Pen didn't hear Mrs. Renton's reply.

She leaned against the doorway for support, clutching her basket against her chest.

She'd known the captain was her husband. She'd even accepted Cheverley had his reasons for coming home in disguise. But she had never imagined he'd been back on England's shores for months .

Months.

And nothing prepared her for the raw reality of gazing on Cheverley's agonized features free of his filter of lies.

Blood rushed in her ears. Anger met grief, met pain, creating a storm she did not know how to survive.

Then, they were alone.

"Pen—"

"Don't speak." She pushed back the swelling internal chaos. "I promised you a bath in exchange for speaking with His Grace. And now, I intend to give you the shave you requested."

His wary eyes dropped to the towel, soap, brush, and razor in her basket and then returned to her.

"Don't speak," she repeated, preemptive warning replaced her command.

She wouldn't believe anything Cheverley said in this moment.

Months.

What the devil had he been doing?

Her current anger placed at risk all the future moments she'd embraced last night in giddy glee. How had she—even for a moment—been able to overlook the unanswered questions, the inevitable accusations and recriminations?

Then, she looked into his eyes. And his presence filled her with such immense solace she couldn't speak—the same great solace she'd experienced when he'd first taken her into his arms.

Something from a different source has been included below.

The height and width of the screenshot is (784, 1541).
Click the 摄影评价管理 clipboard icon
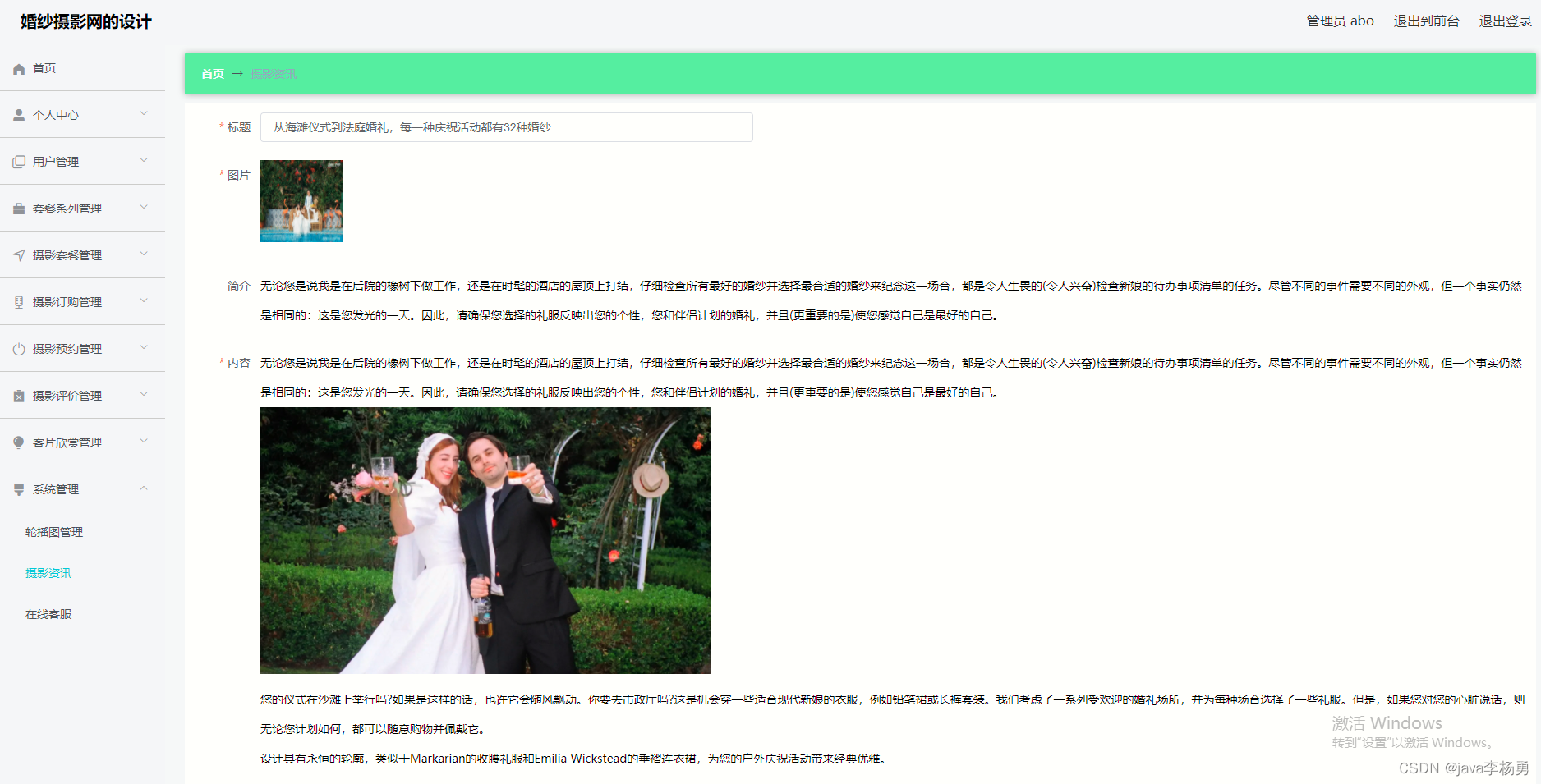point(19,397)
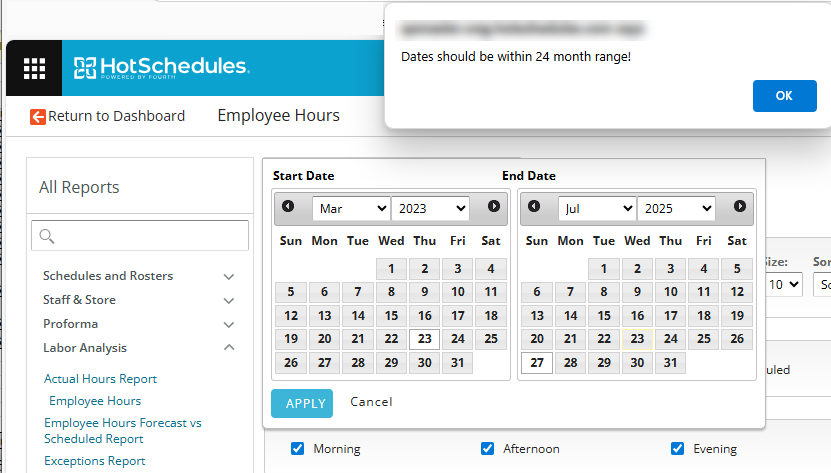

Her pair. Her partner. The mirror image of her heart.

Who'd crushed her when he'd left.

She dragged a wooden chair beside the tub and dropped the basket on the floor.

She was dizzy—so dizzy she nearly claimed the seat. If dizzy could be an adequate description the collision of past and present, of loss and love, of anger and pure, primal relief.

"Just sit." She indicated the chair. "Please."

His damp hair appeared darker. The dim light dulled his wrinkles. Like this, it was impossible to believe she had not known him at once.

Then again, perhaps she had.

Hadn't her breath quickened when she saw him striding across the courtyard? Hadn't the power of her response drawn his gaze to the window?

"I wish—" he started.

She lifted her brows. "Not now, Chev. Not yet."

He fell silent and, after a brief hesitation, took the chair.

He leaned back his head and blinked into her eyes. She'd always loved his eyes. Storm-grey. Fathomless. How many nights had she wished she could conjure him back into existence and experience this very expression—a blend of sorrow, apology, hope and— heaven help her —love?

She was lost.

Drowning in his gaze.

She would capitulate, acquiesce. Surrender.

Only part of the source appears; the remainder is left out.